There are two distinct auth surfaces.Standalone admin panel. Two modes via IDUN_ADMIN_AUTH_MODE:
  • none: open admin (laptop default).
  • password: bcrypt password + signed session cookie with sliding renewal.
Use idun hash-password to generate the bcrypt hash, set it as IDUN_ADMIN_PASSWORD_HASH on first boot, and set IDUN_SESSION_SECRET (min 32 chars) when running in password mode.Agent runtime routes. The engine can enforce OIDC JWT validation on /agent/* via a per-agent SSO config. Clients must present a valid bearer token; tokens are not stored. Some operational endpoints stay outside per-agent auth, so deploy inside a trusted network boundary and follow the hardening guidance.See Authentication for setup instructions.

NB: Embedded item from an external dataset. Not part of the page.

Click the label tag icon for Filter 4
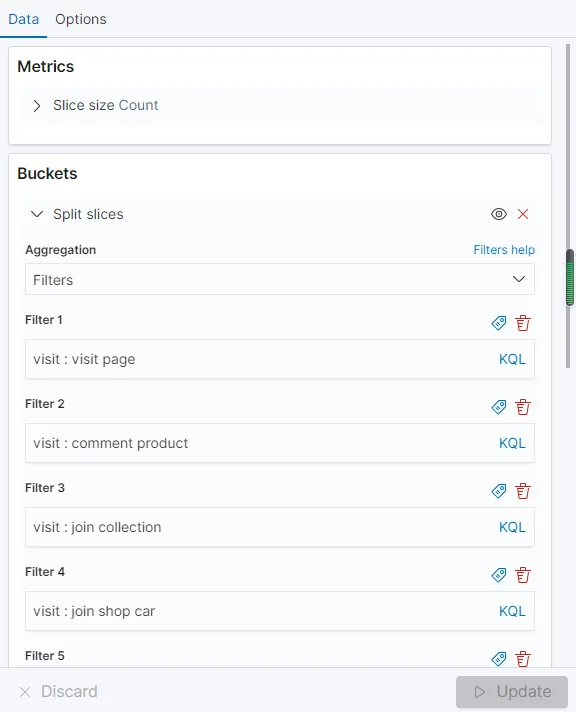This screenshot has width=576, height=712. pyautogui.click(x=499, y=575)
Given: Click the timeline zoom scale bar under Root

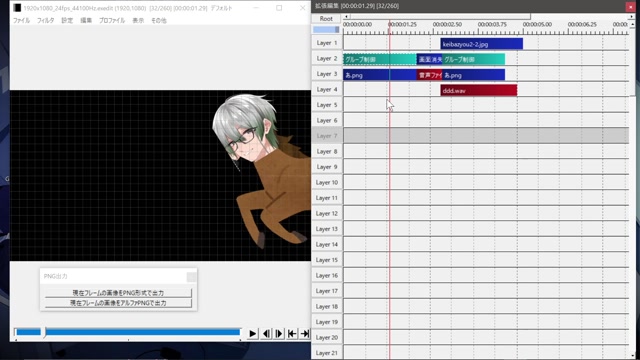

The default path (standalone) uses a database. The engine-only mode does not.Standalone (default). The standalone holds admin state and AG-UI trace events in a database. SQLite by default (a file on disk). Postgres optional via DATABASE_URL. Without a DB the standalone has nowhere to persist admin edits, traces, or session cookies.Engine-only. No database required. The engine reads its YAML config at boot and serves the agent. Conversation state is whatever you configure for the LangGraph checkpointer (in-memory, SQLite file, or Postgres) or the ADK session service. With in_memory, nothing is persisted.
  • Agent code: Lives in your repository. The engine wraps your code at runtime; it does not copy or store it.
  • Standalone: Admin state (agent config, prompts, guardrails, MCP servers, observability, integrations, theme) and trace events live in the local database (SQLite by default, Postgres optional).
  • Engine-only: Configuration comes from a YAML file. Conversation state goes to whichever checkpointer or session service you configure.
Yes. The engine ships an engine-only mode that skips the admin REST surface and the local DB entirely:
pip install idun-agent-engine
idun agent serve --source file --path config.yaml
No DB, no chat UI, no admin REST. Good for CI/CD pipelines or when you have your own admin stack and only need the runtime layer. The full standalone product is what idun serve (or idun init) gives you, and it does require a DB.
Guardrails validate agent inputs and outputs against configurable rules. You define guardrails as input guards, output guards, or both:
  • Input guardrails check user messages before they reach the agent (e.g., jailbreak detection, PII detection)
  • Output guardrails check agent responses before they are returned to the user (e.g., toxic language filtering, topic restriction)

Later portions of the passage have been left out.